5. A method of increasing conjunctival goblet cell proliferation comprising contacting conjunctival goblet cells with a composition comprising galectin-1, galectin-3, bFGF, or PDGF, or functional fragments thereof.

6. The method of claim 5 wherein said composition is administered topically.

7. The method of claim 6 wherein said administration comprises infusion of said composition from a device selected from the group consisting of a pump-catheter system, a selective release device, and a contact lens.

8. The method of claim 6 comprising dispersion of said composition in a carrier vehicle selected from the group consisting of drops of liquid, gels, ointments, and liposomes.

9. A method of increasing conjunctival goblet cell secretion comprising contacting conjunctival goblet cells with a composition comprising galectin-1, galectin-3, bFGF, or PDGF, or functional fragments thereof.

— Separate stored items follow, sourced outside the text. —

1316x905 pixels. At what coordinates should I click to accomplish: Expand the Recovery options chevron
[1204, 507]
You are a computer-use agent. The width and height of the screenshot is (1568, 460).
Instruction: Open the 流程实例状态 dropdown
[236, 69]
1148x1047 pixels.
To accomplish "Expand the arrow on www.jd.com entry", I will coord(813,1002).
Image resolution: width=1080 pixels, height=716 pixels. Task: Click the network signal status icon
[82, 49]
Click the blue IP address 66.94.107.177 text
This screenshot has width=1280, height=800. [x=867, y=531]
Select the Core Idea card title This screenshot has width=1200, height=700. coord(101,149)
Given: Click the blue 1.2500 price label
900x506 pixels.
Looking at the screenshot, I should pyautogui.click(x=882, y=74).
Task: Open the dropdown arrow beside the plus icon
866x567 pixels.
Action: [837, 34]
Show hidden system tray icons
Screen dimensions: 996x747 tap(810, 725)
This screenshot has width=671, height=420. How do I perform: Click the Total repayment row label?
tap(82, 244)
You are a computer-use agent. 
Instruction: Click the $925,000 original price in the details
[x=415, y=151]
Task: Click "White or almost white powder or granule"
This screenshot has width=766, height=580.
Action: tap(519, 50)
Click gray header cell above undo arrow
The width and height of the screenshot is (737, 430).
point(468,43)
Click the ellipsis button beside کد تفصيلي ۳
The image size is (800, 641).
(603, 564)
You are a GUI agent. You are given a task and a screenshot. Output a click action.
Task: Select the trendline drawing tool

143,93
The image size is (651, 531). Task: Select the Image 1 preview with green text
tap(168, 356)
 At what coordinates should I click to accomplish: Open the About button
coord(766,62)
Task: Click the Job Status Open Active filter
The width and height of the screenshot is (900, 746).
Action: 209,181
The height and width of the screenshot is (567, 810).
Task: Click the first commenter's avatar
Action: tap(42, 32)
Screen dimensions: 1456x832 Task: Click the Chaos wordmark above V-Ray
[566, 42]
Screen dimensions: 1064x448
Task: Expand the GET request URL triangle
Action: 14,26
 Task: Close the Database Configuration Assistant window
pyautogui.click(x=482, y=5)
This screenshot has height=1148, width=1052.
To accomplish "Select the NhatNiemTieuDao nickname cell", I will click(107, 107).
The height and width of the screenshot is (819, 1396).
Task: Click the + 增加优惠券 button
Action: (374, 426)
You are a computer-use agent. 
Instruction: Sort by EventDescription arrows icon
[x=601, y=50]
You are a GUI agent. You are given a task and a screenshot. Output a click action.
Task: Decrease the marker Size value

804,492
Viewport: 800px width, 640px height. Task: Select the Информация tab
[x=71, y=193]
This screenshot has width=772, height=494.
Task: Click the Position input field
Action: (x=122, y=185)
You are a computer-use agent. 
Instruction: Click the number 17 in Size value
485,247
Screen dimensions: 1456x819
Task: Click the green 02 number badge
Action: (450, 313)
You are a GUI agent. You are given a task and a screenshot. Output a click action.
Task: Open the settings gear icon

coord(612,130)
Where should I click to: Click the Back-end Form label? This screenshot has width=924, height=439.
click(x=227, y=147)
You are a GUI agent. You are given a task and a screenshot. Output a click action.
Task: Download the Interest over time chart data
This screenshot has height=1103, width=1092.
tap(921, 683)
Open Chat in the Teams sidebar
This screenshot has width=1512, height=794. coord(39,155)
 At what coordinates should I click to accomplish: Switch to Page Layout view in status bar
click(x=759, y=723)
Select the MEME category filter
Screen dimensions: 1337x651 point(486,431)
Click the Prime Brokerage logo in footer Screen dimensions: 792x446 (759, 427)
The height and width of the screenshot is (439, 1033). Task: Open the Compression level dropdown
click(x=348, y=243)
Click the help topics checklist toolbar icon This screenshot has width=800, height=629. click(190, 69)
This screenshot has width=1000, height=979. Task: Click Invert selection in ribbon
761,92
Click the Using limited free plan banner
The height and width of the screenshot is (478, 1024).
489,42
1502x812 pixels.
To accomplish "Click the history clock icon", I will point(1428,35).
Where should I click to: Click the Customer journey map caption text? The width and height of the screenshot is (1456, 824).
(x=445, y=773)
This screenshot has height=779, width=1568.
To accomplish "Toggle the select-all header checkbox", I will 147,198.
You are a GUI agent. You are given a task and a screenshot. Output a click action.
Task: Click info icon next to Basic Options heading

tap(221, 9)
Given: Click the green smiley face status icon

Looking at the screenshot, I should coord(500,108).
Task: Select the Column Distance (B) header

10. The method of claim 9 wherein said secretion is mucous secretion.

11. The method of claim 9 wherein said composition is administered topically.

12. The method of claim 11, wherein said administration comprises infusion of said composition from a device selected from the group consisting of a pump-catheter system, a selective release device, and a contact lens.

13. The method of claim 11 comprising dispersion of said composition in a carrier vehicle selected from the group consisting of liquids, gels, ointments, and liposomes.

14. A method of treating dry eye in an individual comprising contacting an ocular surface of said individual with a composition comprising galectin-1, galectin-3, bFGF, or PDGF, or functional fragments thereof.

15. The method of claim 14 wherein said composition comprises eye drops.

16. A contact lens comprising a composition as in any one of claims 1, 2, or 4, or combinations thereof.